In this hale of fragmentation and uncertainty, the weakest elements in the society must protect themselves by acting political in proclaiming their symbols, those who have got a debating advantage or the power of voice to fall back on when the push comes to a shove. There should thus be no shyness in proclaiming such elements whenever and wherever one has been found with that capacity to be that symbol for the herd. That’s why there would have been nothing odd about some women, some students, some workers and some political choir doing some symbolic stunts at the 70th birthday anniversary of Jibogram. Absolutely nothing wrong!
Flashing such signals at this time of dangerous, multiple endgames in Nigeria nobody can decode would have been a contextual and admirable page from Leninism domesticated to serve a purpose. The alternative is what Intervention compares to the current suicidal silence of the legatees of the patriotic project in Nigeria. But that is no longer a viable alternative. Not if we take note of the warning the late Ibrahim Tahir issued Nigeria as early as 1999, a warning nobody bothered about thereafter even though the warning was issued to the right persons at the right place.
Dr. Ibrahim Tahir put it to elected political office holders of the then ruling party – the People’s Democratic Party (PDP) – at a National Democratic Institute (NDI) seminar in 1999 that Nigeria was already facing a crisis of shortage of knowledge of the fundamentals regarding nationhood, the state itself, the constitution and popular comprehension of these variables. He put the said shortage of knowledge as the background of a larger crisis of incompetence and disingenuousness in statecraft.
Is not what he foresaw what we are experiencing at every level of government in Nigeria today? What then are the legatees doing if this is the real crisis unfolding? Is it when the siege crosses the boundary or what?
As it now, no symbolic political signals will likely feature in Prof Jibrin Ibrahim’s 70th birthday anniversary. It has obviously not been planned that way.

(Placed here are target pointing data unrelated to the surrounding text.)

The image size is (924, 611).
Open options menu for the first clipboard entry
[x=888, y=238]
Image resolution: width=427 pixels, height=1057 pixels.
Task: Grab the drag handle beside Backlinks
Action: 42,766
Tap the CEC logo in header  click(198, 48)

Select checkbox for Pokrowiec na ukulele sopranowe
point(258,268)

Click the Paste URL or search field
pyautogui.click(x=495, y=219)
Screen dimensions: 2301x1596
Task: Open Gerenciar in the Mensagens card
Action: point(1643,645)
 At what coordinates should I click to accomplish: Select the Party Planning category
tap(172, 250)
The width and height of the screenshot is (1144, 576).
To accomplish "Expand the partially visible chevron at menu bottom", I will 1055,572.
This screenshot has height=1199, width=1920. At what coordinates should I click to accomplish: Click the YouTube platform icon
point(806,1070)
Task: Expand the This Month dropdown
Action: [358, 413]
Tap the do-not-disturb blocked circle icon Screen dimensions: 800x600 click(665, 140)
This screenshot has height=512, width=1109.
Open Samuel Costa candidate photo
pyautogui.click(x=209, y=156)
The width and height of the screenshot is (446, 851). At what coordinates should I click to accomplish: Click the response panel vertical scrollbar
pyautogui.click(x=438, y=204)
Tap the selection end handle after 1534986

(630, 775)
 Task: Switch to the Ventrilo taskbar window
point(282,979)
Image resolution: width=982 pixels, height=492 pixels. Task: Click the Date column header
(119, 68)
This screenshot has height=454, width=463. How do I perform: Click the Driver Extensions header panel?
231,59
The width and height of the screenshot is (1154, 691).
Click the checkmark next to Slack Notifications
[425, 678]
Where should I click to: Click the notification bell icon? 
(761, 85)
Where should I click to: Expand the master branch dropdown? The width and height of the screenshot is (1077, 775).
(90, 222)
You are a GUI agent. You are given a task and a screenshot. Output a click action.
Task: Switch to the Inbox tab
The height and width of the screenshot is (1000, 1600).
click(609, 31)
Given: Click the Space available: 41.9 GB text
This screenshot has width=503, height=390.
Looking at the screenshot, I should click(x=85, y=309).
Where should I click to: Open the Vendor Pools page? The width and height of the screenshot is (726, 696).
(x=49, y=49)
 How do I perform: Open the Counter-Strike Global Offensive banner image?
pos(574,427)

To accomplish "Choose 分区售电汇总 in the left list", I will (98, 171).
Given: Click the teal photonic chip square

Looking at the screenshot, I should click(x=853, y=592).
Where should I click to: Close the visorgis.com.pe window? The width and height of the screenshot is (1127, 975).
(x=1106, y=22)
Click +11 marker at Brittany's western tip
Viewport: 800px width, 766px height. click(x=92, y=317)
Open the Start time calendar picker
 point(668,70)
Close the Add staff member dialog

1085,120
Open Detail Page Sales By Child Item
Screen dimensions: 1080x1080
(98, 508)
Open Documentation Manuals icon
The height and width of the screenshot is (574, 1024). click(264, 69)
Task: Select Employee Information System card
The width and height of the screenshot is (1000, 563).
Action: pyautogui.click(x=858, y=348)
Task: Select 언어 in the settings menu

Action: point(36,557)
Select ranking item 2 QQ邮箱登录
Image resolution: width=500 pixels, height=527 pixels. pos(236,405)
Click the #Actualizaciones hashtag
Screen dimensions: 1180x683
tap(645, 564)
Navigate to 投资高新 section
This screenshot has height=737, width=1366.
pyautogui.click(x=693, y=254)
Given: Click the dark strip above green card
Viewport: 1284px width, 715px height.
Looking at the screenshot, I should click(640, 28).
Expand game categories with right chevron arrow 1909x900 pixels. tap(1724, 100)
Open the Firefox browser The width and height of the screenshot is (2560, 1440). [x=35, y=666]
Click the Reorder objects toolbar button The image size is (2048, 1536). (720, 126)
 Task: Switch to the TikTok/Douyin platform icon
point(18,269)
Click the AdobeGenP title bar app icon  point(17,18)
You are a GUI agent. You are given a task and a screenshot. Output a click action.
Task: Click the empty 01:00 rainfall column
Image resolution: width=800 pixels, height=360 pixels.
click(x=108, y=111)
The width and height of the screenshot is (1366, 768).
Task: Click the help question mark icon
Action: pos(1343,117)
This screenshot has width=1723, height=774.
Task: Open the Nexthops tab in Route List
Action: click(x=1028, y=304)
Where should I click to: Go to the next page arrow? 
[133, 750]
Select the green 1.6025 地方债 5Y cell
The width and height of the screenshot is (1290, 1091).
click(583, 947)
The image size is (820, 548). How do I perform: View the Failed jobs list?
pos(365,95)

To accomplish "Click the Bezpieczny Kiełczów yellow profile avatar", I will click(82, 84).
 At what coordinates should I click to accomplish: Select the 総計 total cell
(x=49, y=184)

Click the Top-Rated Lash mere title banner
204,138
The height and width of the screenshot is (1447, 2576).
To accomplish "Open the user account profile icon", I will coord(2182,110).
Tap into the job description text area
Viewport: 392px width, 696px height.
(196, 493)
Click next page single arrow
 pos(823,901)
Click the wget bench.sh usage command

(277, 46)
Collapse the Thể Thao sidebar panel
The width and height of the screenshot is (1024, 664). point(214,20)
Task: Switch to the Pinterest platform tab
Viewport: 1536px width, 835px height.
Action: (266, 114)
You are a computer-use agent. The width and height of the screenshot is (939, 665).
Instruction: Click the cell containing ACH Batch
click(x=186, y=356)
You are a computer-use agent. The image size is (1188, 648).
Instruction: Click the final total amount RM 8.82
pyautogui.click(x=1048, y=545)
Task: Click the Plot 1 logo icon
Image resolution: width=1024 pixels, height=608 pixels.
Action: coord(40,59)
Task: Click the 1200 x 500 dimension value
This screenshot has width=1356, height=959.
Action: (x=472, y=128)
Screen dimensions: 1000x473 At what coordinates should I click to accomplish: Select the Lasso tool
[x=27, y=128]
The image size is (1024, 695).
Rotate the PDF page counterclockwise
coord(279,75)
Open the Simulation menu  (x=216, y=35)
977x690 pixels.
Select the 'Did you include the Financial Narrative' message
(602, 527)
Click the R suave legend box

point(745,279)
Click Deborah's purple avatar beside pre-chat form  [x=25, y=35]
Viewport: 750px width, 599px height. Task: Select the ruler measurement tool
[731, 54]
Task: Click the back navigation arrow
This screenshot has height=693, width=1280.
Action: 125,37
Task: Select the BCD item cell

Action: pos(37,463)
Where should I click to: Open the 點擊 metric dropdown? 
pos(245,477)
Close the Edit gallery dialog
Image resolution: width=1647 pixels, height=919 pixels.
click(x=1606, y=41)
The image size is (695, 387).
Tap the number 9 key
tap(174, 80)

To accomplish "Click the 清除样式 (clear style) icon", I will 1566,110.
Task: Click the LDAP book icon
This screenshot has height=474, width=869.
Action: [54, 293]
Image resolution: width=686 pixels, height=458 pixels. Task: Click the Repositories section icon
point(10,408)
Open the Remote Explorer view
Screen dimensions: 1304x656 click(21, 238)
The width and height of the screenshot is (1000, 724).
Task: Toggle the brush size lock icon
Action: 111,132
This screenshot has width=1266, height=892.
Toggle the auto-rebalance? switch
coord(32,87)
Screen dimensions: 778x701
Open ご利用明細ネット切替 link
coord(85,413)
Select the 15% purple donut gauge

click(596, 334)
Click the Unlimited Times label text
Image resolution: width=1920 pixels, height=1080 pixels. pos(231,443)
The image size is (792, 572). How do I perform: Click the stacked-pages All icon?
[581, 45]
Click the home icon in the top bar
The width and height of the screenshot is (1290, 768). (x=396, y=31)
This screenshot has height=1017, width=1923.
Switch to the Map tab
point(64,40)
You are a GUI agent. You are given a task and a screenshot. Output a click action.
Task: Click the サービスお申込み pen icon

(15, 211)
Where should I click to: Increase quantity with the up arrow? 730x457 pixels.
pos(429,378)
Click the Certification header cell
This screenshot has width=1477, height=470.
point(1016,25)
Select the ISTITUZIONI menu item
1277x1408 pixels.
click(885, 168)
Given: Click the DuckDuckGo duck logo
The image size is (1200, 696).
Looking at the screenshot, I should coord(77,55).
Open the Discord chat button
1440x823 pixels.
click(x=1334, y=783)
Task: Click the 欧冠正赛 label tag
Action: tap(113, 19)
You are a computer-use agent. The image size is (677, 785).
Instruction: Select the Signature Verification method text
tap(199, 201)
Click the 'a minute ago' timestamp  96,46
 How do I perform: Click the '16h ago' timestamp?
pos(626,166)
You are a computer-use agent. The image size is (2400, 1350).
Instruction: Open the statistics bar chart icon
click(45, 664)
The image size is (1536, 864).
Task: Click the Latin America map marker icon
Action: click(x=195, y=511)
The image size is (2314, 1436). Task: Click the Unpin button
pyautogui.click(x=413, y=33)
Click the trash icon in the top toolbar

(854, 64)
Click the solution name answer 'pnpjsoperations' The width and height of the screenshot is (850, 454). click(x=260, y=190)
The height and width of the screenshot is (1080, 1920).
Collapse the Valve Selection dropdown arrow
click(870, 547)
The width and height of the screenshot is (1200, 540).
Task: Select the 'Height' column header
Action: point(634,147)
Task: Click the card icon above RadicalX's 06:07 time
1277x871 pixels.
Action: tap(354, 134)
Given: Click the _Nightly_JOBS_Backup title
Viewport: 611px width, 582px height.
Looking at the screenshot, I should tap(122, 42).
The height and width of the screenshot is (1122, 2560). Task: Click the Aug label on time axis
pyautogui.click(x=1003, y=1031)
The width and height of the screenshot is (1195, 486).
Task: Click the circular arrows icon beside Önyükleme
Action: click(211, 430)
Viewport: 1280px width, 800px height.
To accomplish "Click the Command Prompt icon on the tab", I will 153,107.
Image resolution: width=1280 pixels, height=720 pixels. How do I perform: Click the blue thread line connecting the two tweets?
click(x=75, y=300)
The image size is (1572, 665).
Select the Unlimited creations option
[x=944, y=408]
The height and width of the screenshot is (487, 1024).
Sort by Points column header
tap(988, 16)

But it can happen in the next 70th anniversary of any other members of legatee who also has the soul of personality, the epistemic weight and experience of here and there on the same scale or near same scale of ‘Jibogram’. It would be such a tragedy for a collectivity of the legatees of the Left tradition to willfully delete itself from the political for no better reasons than the hegemonic articulation of a class of professional politicians as those from whom political leadership must come even when that bracket is suffering from Ibrahim Tahir’s diagnosis and offering nothing other than a history of bungling. Haba!